Nonrenewable resources are resources present on earth in limited quantities and will not last very long. Examples of these are fossil fuels and nuclear power.
Fossil fuels are in the form of coal, petroleum, and natural gases. They originate from the remains of prehistoric plants and animals trapped in the earth by geological processes that occurred millions of years ago.
Coal comes from solidified giant ferns, now extinct, buried under rock layers million of years ago. Coal is burned as fuel. Coal, however, is the most polluting of all fossil fuels. It emits noxious gases when burned.
Petroleum is produced naturally from dead prehistoric plants and animals at the bottom of swamps and shallow areas. Partially decayed plants and animals settle to the bottom of bodies of water where they become buried and trapped in mud and sand. This sediment of mud, sand, and dead organisms slowly grows thicker and thicker. Heat and pressure cause the remains to chemically change and eventually form a viscous, sticky liquid called petroleum or crude oil.

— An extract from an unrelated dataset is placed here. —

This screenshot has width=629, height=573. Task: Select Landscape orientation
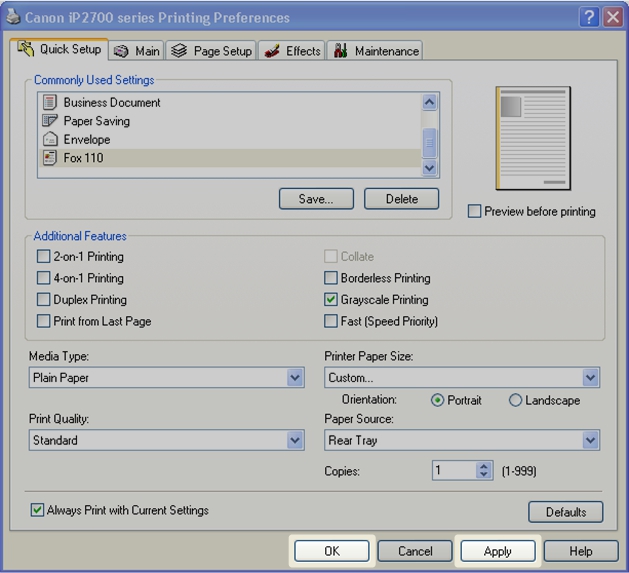click(x=516, y=400)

Natural gas consists of gaseous hydrocarbons produced from fossil fuels. It is drawn from gas wells, processed, and piped into the homes and factories for use as fuels.
Nuclear power is released from the nucleus of an atom. This energy is called nuclear energy. In producing nuclear energy, a fraction of the mass of atoms is changed into energy by a splitting process called nuclear fission. In nuclear fission, energy is released when the nuclei of heavy atoms are split into fragments.
Another source of energy is the combination of nuclei or light elements to form heavier nuclei. The combining nuclei are called nuclear fusion. The energy comes from the conversion of mass lost after the fusion reaction. Virtually all of the energy in the universe originates from the fusion of hydrogen nuclei in the stars. Nuclear fusion occurs only at very high temperature, around one million degrees Celsius.
So far the fusion process has not yet become practical as an energy source. Scientists are working to learn more about the nuclei of more kinds of atoms so that fusion may someday be used as a major source of energy.
The production of nuclear energy has become a controversial issue because of the danger it poses to life. Nuclear reaction gives off radioactive wastes. Radioactive wastes emit radiations harmful to all living organisms. Society’s fear of nuclear energy becomes a reality in the Three Mile Island and Chernobyl nuclear plant accidents in the United States and the former Soviet Union, respectively.